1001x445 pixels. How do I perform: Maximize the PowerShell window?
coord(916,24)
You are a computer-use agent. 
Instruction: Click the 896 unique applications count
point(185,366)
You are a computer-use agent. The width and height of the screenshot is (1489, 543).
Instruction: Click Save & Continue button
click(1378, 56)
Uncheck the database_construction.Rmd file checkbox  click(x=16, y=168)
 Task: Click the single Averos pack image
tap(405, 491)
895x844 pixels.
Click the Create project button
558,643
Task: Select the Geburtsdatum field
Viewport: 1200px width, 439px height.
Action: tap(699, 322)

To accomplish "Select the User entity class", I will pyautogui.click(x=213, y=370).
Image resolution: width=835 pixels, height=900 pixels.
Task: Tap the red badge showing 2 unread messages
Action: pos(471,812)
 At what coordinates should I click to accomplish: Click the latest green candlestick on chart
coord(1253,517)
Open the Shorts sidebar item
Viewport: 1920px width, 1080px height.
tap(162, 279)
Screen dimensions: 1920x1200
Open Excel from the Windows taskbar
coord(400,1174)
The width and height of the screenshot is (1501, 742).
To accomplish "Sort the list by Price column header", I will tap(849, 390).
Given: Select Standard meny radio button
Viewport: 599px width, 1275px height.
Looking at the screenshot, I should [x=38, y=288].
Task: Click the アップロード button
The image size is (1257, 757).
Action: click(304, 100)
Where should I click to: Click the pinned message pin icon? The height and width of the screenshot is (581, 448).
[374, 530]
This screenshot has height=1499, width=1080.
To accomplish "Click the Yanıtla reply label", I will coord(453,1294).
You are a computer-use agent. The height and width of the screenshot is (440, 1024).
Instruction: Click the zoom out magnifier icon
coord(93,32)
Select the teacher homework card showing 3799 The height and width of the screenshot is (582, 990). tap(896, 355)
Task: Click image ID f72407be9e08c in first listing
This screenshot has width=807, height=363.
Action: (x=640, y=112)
=-=-=-=-=
_TASK TO CARRY OUT_.
Reproduce the lines above word for word.

_ANSWER TO THIS PROBLEM_.
1001x445 pixels. How do I perform: Maximize the PowerShell window?
coord(916,24)
You are a computer-use agent. 
Instruction: Click the 896 unique applications count
point(185,366)
You are a computer-use agent. The width and height of the screenshot is (1489, 543).
Instruction: Click Save & Continue button
click(1378, 56)
Uncheck the database_construction.Rmd file checkbox  click(x=16, y=168)
 Task: Click the single Averos pack image
tap(405, 491)
895x844 pixels.
Click the Create project button
558,643
Task: Select the Geburtsdatum field
Viewport: 1200px width, 439px height.
Action: tap(699, 322)

To accomplish "Select the User entity class", I will pyautogui.click(x=213, y=370).
Image resolution: width=835 pixels, height=900 pixels.
Task: Tap the red badge showing 2 unread messages
Action: pos(471,812)
 At what coordinates should I click to accomplish: Click the latest green candlestick on chart
coord(1253,517)
Open the Shorts sidebar item
Viewport: 1920px width, 1080px height.
tap(162, 279)
Screen dimensions: 1920x1200
Open Excel from the Windows taskbar
coord(400,1174)
The width and height of the screenshot is (1501, 742).
To accomplish "Sort the list by Price column header", I will tap(849, 390).
Given: Select Standard meny radio button
Viewport: 599px width, 1275px height.
Looking at the screenshot, I should [x=38, y=288].
Task: Click the アップロード button
The image size is (1257, 757).
Action: click(304, 100)
Where should I click to: Click the pinned message pin icon? The height and width of the screenshot is (581, 448).
[374, 530]
This screenshot has height=1499, width=1080.
To accomplish "Click the Yanıtla reply label", I will coord(453,1294).
You are a computer-use agent. The height and width of the screenshot is (440, 1024).
Instruction: Click the zoom out magnifier icon
coord(93,32)
Select the teacher homework card showing 3799 The height and width of the screenshot is (582, 990). tap(896, 355)
Task: Click image ID f72407be9e08c in first listing
This screenshot has width=807, height=363.
Action: (x=640, y=112)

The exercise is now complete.